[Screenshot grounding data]
[Start of Attachment]
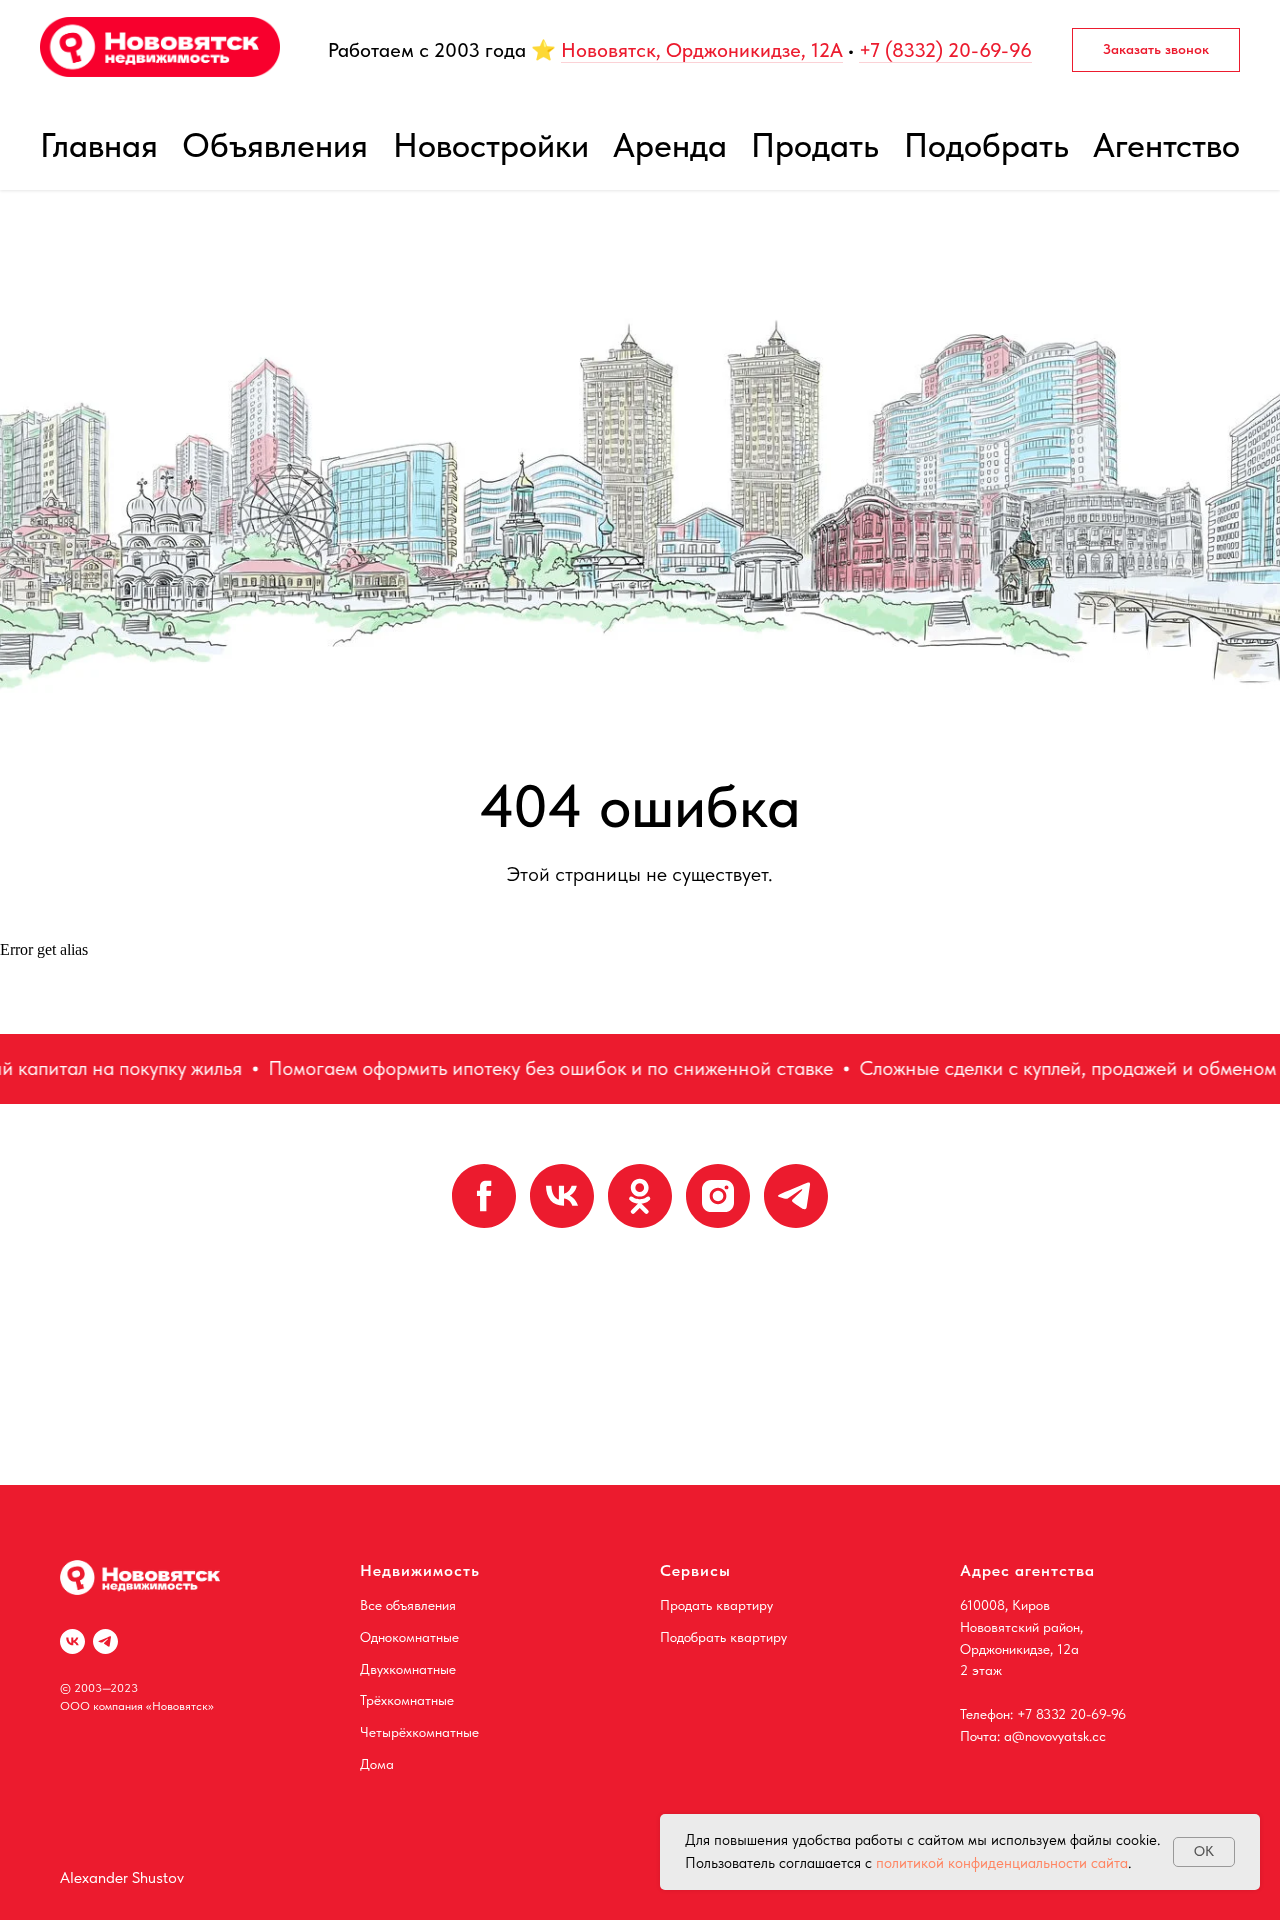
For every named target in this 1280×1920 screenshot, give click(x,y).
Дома (377, 1764)
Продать (815, 145)
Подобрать (986, 145)
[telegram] (796, 1196)
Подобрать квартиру (723, 1637)
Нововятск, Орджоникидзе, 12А (702, 50)
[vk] (562, 1196)
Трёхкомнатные (407, 1700)
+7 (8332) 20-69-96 (945, 50)
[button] (1156, 50)
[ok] (640, 1196)
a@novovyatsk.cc (1055, 1736)
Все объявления (408, 1605)
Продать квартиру (716, 1605)
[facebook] (484, 1196)
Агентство (1166, 145)
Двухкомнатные (408, 1669)
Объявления (275, 145)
[End of Attachment]
Although the records include pictures, the copy should reproduce every line exactly and none of the pictures.

> _ANSWER AREA_:
For every named target in this 1280×1920 screenshot, give click(x,y).
Дома (377, 1764)
Продать (815, 145)
Подобрать (986, 145)
[telegram] (796, 1196)
Подобрать квартиру (723, 1637)
Нововятск, Орджоникидзе, 12А (702, 50)
[vk] (562, 1196)
Трёхкомнатные (407, 1700)
+7 (8332) 20-69-96 (945, 50)
[button] (1156, 50)
[ok] (640, 1196)
a@novovyatsk.cc (1055, 1736)
Все объявления (408, 1605)
Продать квартиру (716, 1605)
[facebook] (484, 1196)
Агентство (1166, 145)
Двухкомнатные (408, 1669)
Объявления (275, 145)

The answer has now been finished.